作品タイトル不明
帝国へ。五指
「――うむ。ならば、突入開始だ」
列が停滞して数分。
前方からの報告を聞いたフリードリヒ将軍が告げる。
その決定を折り返し、最前線へと伝わった頃。列が再び動き出す。
「姫様。いよいよです」
「・・・・・・わかってるわよ」
前の背中に遅れないように俺達も続く。
螺旋階段の終点は部屋の床。
つまり、登り切ったら自然と部屋へ出るような床穴となっていた。
出てきた部屋は物置か? 宝物庫というには煌びやかではなく、書庫というには物々しい。兵士用の装備などが、まばらに保管されていた。
「廊下にも人の気配はありません」
「予定通りだな。我らはこのまま上層階を目指す。障害は最小限の力で突破する。小隊は各々の順番を今一度確認し、時が来たならば速やかに遂行せよ。良いな?」
「「「はっ!」」」
大きくならないように絞った声で、一致団結した返事をする。
順番ってのは敵の足止め役のことだろう。
必要となった時に1人、また1人と。敵を引き付けつつ本体から離れる。そうすることで、少ない戦力で敵陣を突破しようという考えだ。当然ながら、戦場で孤立すれば生存率は著しく低下するが・・・それも覚悟の上か。
カチャリ――と静かに扉を開けて廊下を覗き見る兵士。
異常がないことを確認して先頭が進攻を開始。
その兵士の合図をもって、続々と進んでいく。
初めこそ作戦通りに誰にも見つからずに居られたが、
「侵入者を発見‼ 応援を‼」
3階から4階へと続く階段を前にして、城内の兵士と初遭遇を果たす。
「皆さん! ここは―――」
そう言って前に出ようとしたのは、下水道で俺達を将軍フリードリヒの所まで案内した青年。
だが、
「ここは俺達が受け持つ。先に行け」
俺は青年を手で制して背中を向ける。
「どういうことだ? 貴公らをここに置いていくわけには―――」
「事情が変わった・・・っつーより、お前の失策だぞ。装備に目印をつけなかっただろ。どっちも同じ帝国軍の装備じゃ見分けがつかねぇよ」
「いや! 鎧の形が若干違うだろう‼」
「見慣れてねぇ鎧の違いなんざ、遠目で見て分かるかよ‼ 色なりなんなり、もっと工夫できただろうが‼ とにかく! 元々、戦力不足なんだ。同士討ちの可能性が出た以上、俺達は後から向かう! 上層階を制圧しろとは言わねぇ! その代わり近付く奴は片っ端から捻じ伏せる! それでいいな?」
「~~ッ‼ 致し方あるまい。ただし、この階段から敵が登ってくることは想定せんぞ? 任せていいのだろうな?」
「この階段は崩す。地図も持ってるから迷いはしねぇ。構わねぇよな?」
「――よかろう‼」
「だったら、さっさと進みやがれ‼」
最後まで心配そうな表情を浮かべていた青年を見送ると同時に、石の階段を砂のように変質させて消し去る。
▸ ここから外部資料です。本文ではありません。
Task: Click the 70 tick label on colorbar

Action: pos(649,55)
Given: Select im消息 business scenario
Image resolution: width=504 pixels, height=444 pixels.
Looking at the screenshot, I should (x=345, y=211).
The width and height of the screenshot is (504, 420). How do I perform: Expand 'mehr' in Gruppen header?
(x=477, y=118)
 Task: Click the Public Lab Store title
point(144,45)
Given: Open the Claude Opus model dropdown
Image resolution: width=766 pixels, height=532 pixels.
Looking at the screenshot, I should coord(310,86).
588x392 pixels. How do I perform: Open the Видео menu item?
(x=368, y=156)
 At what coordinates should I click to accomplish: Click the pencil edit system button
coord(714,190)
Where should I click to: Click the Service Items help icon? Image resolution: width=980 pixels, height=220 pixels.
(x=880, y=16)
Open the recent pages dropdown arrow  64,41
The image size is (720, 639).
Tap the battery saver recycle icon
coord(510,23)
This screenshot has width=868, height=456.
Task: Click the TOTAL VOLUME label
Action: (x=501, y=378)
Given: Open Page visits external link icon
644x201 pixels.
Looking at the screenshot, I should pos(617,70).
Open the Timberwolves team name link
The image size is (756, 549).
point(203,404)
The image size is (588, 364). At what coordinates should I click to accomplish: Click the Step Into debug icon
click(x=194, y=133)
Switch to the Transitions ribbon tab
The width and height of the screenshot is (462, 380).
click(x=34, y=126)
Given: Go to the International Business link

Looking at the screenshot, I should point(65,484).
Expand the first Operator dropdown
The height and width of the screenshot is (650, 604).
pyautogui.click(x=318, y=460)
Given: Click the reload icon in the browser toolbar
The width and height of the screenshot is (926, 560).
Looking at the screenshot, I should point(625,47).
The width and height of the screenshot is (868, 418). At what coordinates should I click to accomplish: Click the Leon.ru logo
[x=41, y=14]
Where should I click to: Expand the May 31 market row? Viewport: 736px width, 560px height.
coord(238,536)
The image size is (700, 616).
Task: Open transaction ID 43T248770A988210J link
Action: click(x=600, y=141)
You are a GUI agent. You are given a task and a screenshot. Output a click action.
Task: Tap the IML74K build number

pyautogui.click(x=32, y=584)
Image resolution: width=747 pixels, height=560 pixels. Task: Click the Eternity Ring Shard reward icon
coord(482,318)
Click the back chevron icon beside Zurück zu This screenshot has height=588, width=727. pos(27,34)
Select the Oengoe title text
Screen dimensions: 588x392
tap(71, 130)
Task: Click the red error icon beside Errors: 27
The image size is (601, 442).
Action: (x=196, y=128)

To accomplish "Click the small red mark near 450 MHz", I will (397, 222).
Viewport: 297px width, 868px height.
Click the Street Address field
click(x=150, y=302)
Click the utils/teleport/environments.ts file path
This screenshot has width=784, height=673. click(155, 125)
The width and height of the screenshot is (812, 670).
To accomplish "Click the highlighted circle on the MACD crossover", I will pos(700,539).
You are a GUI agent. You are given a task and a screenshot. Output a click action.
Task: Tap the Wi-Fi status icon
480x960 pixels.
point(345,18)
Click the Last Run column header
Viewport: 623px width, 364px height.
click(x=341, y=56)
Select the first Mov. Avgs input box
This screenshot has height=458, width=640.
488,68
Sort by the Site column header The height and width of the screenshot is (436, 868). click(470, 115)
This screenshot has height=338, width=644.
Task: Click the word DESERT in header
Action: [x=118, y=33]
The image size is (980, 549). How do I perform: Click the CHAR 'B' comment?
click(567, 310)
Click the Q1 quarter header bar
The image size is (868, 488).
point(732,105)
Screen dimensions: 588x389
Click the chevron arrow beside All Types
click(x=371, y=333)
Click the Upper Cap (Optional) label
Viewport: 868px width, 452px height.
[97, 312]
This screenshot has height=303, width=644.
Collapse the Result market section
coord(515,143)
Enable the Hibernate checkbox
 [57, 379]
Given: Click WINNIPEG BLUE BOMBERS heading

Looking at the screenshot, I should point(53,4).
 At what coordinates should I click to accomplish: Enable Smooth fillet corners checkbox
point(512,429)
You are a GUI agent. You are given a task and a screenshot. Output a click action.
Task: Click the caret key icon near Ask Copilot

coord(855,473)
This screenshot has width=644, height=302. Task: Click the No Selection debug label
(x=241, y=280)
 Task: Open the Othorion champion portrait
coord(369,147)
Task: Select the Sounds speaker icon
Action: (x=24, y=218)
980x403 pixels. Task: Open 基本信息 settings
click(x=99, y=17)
これなら騒音も鳴らさず、破壊するのと比べても、魔力を消費せずに済む。
「それで? どうするんだ?」
「取り敢えずは、目の前の敵に対処するしかねぇだろ」
「その後は?」
「目標の達成を優先するさ」
サンと軽口を叩いている間に、俺達を見つけた兵士とその応援は、合わせて20人程になっていた。流石に敵の本拠地。一瞬で集まる人数が違う。
適当に痛めつけていけばその内、欲しい情報が手に入ったりしねぇかな?
なんて、甘いことを考えながら、ライザード、マルチナ、ヤーレンの3人を背中に庇って構えた。